> EXTRAIT DU DOCUMENT

Il a sauvé plus de 1 000 personnes lors du génocide rwandais et a inspiré le film "Hôtel Rwanda", mais il est actuellement jugé à Kigali pour "terrorisme". Un procès "inéquitable" pour sa fille qui demande à la Belgique d'intervenir.
La fille de Paul Rusesabagina, héros du film "Hôtel Rwanda" jugé depuis ce mercredi à Kigali pour "terrorisme", a réclamé vendredi à la Belgique d'intervenir pour faire libérer et rapatrier son père, ressortissant belge, et dénonce un "procès inéquitable".
Ancien directeur de l'hôtel des Mille Collines à Kigali, Paul Rusesabagina, 66 ans, a été rendu célèbre par un film de 2004 racontant comment il avait sauvé plus de 1 000 personnes au cours du génocide rwandais. Ce hutu modéré était ensuite devenu un critique du régime du président rwandais Paul Kagame.
Arrêté fin août au Rwanda
Vivant en exil depuis 1996 aux Etats-Unis et en Belgique, un pays dont il a obtenu la nationalité, il a été arrêté fin août au Rwanda dans des circonstances troubles, à la descente d'un avion qu'il pensait être à destination du Burundi.
"L'assistance consulaire belge n'est pas effective, on lui refuse l'accès à ses avocats, on lui refuse ses médicaments, et il est enfermé dans une salle sans fenêtre", s'est indignée sa fille Carine Kanimba lors d'une conférence de presse.
Les autorités belges "doivent demander à ce qu'il soit ramené ici en Belgique [...] car il n'y aura pas de procès équitable au Rwanda", a-t-elle poursuivi.
Paul Rusesabagina est visé par 13 chefs d'accusation, dont ceux de terrorisme, meurtre et financement de rébellion, pour son soutien présumé au Front de libération nationale (FLN), groupe rebelle accusé d'attaques meurtrières au Rwanda.
Ses avocats ont accusé le régime rwandais de l'avoir fait "enlever", et l'ONG Human Rights Watch (HRW) a dénoncé une "disparition forcée". M. Rusesabagina conteste le droit du tribunal de Kigali à le juger, en raison de sa nationalité belge.

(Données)

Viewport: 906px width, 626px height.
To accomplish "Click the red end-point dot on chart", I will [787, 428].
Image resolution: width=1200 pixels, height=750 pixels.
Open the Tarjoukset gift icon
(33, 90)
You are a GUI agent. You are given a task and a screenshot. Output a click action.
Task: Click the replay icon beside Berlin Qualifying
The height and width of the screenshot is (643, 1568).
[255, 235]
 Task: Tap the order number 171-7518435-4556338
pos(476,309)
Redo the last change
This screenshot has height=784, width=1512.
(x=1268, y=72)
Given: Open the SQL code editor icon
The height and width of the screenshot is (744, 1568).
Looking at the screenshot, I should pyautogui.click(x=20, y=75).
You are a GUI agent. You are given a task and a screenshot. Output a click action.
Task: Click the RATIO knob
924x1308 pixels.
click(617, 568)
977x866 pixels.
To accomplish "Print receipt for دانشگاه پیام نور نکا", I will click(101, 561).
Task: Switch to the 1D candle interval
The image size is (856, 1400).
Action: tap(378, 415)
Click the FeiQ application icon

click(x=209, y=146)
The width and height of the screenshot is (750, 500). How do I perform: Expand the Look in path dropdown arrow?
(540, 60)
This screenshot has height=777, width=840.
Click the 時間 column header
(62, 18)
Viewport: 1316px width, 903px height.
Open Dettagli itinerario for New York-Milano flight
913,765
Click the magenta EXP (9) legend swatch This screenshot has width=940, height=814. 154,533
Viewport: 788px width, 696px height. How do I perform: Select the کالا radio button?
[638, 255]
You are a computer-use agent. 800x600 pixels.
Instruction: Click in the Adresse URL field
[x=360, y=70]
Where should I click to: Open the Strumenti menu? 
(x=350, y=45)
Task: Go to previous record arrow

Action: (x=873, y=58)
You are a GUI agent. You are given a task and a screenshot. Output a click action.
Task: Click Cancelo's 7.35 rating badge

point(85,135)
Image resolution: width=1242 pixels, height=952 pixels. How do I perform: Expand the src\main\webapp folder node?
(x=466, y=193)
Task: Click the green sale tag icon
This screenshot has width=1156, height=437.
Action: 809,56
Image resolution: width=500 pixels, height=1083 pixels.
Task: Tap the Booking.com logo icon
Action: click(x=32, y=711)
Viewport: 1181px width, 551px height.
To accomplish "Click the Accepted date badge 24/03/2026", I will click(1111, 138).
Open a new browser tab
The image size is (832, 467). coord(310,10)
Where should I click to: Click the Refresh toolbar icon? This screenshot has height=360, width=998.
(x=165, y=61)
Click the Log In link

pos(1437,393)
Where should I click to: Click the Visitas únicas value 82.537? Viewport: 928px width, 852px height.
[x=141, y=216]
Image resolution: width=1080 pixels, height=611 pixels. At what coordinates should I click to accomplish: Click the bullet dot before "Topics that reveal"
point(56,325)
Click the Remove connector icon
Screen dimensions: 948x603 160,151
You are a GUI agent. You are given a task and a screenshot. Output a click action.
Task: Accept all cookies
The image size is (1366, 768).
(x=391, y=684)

> LISTE DES TÂCHES
[A] Répondez à ces questions sur l'article consacré à Paul Rusesabagina :
(i) Depuis quelle année vit-il en exil ?
(ii) Combien de chefs d'accusation pèsent contre lui ?
(iii) Quelle ONG a dénoncé une « disparition forcée » ?
[B] Rédigez la suite de l'article consacré à Paul Rusesabagina, à partir de sa dernière phrase.

> LISTE DES RÉPONSES
[A]
(i) Depuis 1996.
(ii) 13 chefs d'accusation.
(iii) Human Rights Watch (HRW).

[B]
Ses proches se disent "très inquiets" sur sa santé, car les médicaments contre l'hypertension qu'ils voulaient lui transmettre via la valise diplomatique belge ne lui sont, selon eux, jamais parvenus.
"Une plainte a été déposée aux Etats-Unis et ici en Belgique, où j'ai eu un contact avec le procureur fédéral", souligne l'avocat de la famille, Vincent Lurquin, jugeant que la justice du pays est compétente sur cet "enlèvement" d'un ressortissant belge.
Demande de transfert
"On espère que le parquet et le juge d'instruction vont demander une commission rogatoire" et que "le gouvernement belge demandera au gouvernement rwandais d'accepter le transfèrement" de Paul Rusesabagina vers la Belgique.
Alors que la diplomatie américaine a appelé Kigali à "respecter l'Etat de droit", "le gouvernement belge ne bouge pas [...] c'est un silence qui risque de devenir complice", a accusé Me Lurquin.
"L'exemple que le gouvernement belge donne, c'est que si un citoyen belge est kidnappé par un gouvernement dictatorial, la Belgique ne bougera pas pour son ressortissant", abonde Mme Kanimba, appelant Bruxelles à "prendre sa responsabilité" pour faire libérer son père.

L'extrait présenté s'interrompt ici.